- Pela Redação
- 29/05/2023
O governo federal planeja implementar medidas de proteção aos exportadores brasileiros diante das tarifas de 25% impostas pelos Estados Unidos contra produtos nacionais, com vigência a partir de 22 de julho. O anúncio foi feito pelo Escritório do Representante de Comércio dos EUA (USTR) após investigação sobre práticas comerciais brasileiras.
Para mitigar os efeitos econômicos, a administração estuda ampliar o Plano Brasil Soberano, inicialmente apresentado em resposta ao tarifaço de 50% anunciado pelo presidente americano Donald Trump no ano anterior. O ministro da Fazenda, Dario Durigan, confirmou que o governo possui mecanismos preparados para proteger empresas e empregos afetados.
"Já temos os instrumentos de proteção às nossas empresas e de empregos prontos. Os setores afetados serão convocados e ampliaremos e reforçaremos o Plano Brasil Soberano", declarou Durigan em entrevista coletiva. Segundo ele, o novo pacote será estruturado nos moldes de medida provisória anterior, mas com volume menor, considerando a extensa lista de exceções nas tarifas americanas.

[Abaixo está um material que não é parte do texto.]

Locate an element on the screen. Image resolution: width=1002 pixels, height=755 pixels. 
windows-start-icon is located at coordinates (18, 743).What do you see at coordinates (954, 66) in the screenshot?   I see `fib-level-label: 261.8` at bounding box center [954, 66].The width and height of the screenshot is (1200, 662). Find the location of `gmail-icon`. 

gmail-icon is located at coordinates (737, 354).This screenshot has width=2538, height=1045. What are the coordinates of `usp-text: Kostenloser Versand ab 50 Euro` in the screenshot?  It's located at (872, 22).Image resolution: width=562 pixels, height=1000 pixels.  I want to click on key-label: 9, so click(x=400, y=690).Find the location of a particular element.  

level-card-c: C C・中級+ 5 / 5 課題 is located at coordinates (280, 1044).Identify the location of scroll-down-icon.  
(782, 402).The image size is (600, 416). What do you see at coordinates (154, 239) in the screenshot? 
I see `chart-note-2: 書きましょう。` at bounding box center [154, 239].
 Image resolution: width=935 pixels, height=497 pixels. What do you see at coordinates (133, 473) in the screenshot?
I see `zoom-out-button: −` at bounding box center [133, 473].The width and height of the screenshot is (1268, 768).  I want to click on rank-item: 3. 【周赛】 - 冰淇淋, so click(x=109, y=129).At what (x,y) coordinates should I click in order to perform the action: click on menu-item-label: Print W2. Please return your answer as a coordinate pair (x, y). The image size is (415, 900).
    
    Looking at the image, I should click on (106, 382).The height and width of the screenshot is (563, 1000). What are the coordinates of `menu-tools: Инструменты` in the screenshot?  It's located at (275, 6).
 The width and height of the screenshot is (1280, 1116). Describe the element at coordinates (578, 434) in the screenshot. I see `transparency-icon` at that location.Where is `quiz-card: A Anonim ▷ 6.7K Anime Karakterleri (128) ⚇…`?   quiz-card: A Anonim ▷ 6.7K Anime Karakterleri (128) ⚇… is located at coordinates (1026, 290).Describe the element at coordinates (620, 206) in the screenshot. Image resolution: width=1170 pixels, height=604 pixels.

A medida anterior liberou crédito extraordinário de R$ 30 bilhões do Fundo Garantidor de Exportações (FGE), operacionalizado pelo Banco Nacional de Desenvolvimento Econômico e Social (BNDES).
O governo realizou rodadas de reuniões com setores produtivos para identificar necessidades específicas e estruturar respostas direcionadas. O ministro do Desenvolvimento, Indústria e Comércio, Márcio Elias, explicou que o objetivo inclui mapear contrapartes americanas que dependem de produtos brasileiros e podem sofrer impactos com a tributação.
O Plano Brasil Soberano funciona em três eixos: medidas de socorro financeiro, proteção trabalhista e diplomacia comercial. Entre as ações previstas estão linhas de crédito para exportadores, abertura de novos mercados para pequenas empresas, aquisição governamental de produtos perecíveis como frutas e carnes, diferimento de impostos e ampliação dos prazos de drawback.
O programa Reintegra, que devolve percentuais de tributos pagos na cadeia produtiva, foi expandido para todas as indústrias exportadoras, com pequenas e microempresas recebendo até 6% de restituição. Essa iniciativa custou R$ 5 bilhões em renúncia fiscal.
Quanto à resposta diplomática, o Brasil acionará a Lei de Reciprocidade e apresentará controvérsia perante a Organização Mundial do Comércio (OMC). Porém, empresários demonstram cautela quanto a medidas retaliativas que possam prejudicar negociações.
Os produtos que escapam das tarifas incluem café, carne bovina, peixe, terras-raras e laranja. Sofrem tributação maquinário agrícola, equipamentos de mineração, calçados, vestuário, etanol, açúcar orgânico, celulose de dissolução e certos produtos químicos de uso industrial.